LinuxQuestions.org - [SOLVED] Network Slowdown: difficult to diagnose

- Linux - Networking (https://www.linuxquestions.org/questions/linux-networking-3/)

- - Network Slowdown: difficult to diagnose (https://www.linuxquestions.org/questions/linux-networking-3/network-slowdown-difficult-to-diagnose-884510/)

Network Slowdown: difficult to diagnose

Something definitely disrupted my network over Memorial Day weekend May 28-30.
Upon arriving back to the office, I noticed that my usual tar backups and rsync
between primary server and backup server were not completed.

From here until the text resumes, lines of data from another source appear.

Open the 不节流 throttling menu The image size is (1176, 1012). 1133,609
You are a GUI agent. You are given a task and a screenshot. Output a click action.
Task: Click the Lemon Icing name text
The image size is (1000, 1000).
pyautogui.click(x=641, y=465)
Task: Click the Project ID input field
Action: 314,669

My devices are as follows:

1. slackware 13.0 router/firewall box
2. slackware 13.1 primary server with samba
3. gentoo backup/fail-over server (rsyncs hourly with
primary server and performs nightly backups)
4. copier/scanner that transfers scanned docs. directly to primary server.
5. 40-50 windows clients

During the past week, I've experienced the dreaded, nagging, "network slowdown" and have
not been able to discern the cause.

Here's the list of symptoms:

Copier/scanner used to complete transfer of scanned documents to
the samba server in less than a second;
now it takes a solid 10-12 seconds.

Windows clients get intermittant slowness when trying to open different directories and sub-folders
on the samba server.

When I ssh into the slackware router/firewall box from an external location over the internet,
there is no pause or delay.
When I ssh from inside the LAN to either the routerbox, primary server,
or backup server I get the same 10-12 second delay upon login -- immediate access
but upon providing my user name, there is now a 10-12 second delay
before prompted to provide user password.

The weird thing is everything works; only slower:

I've pinged every box/server/client from every other box/server/client for hours with no packet loss.
Users can access all their directories and documents on the samba server.
Accounting people are using the data sets on the samba server.
Everyone has consistent internet access.
The rsync between primary and backup server works, as well as nightly backup.

I've cycled power on the 48 port network switch, and the routerbox, primary server,
backup server, scanner, and all client boxes.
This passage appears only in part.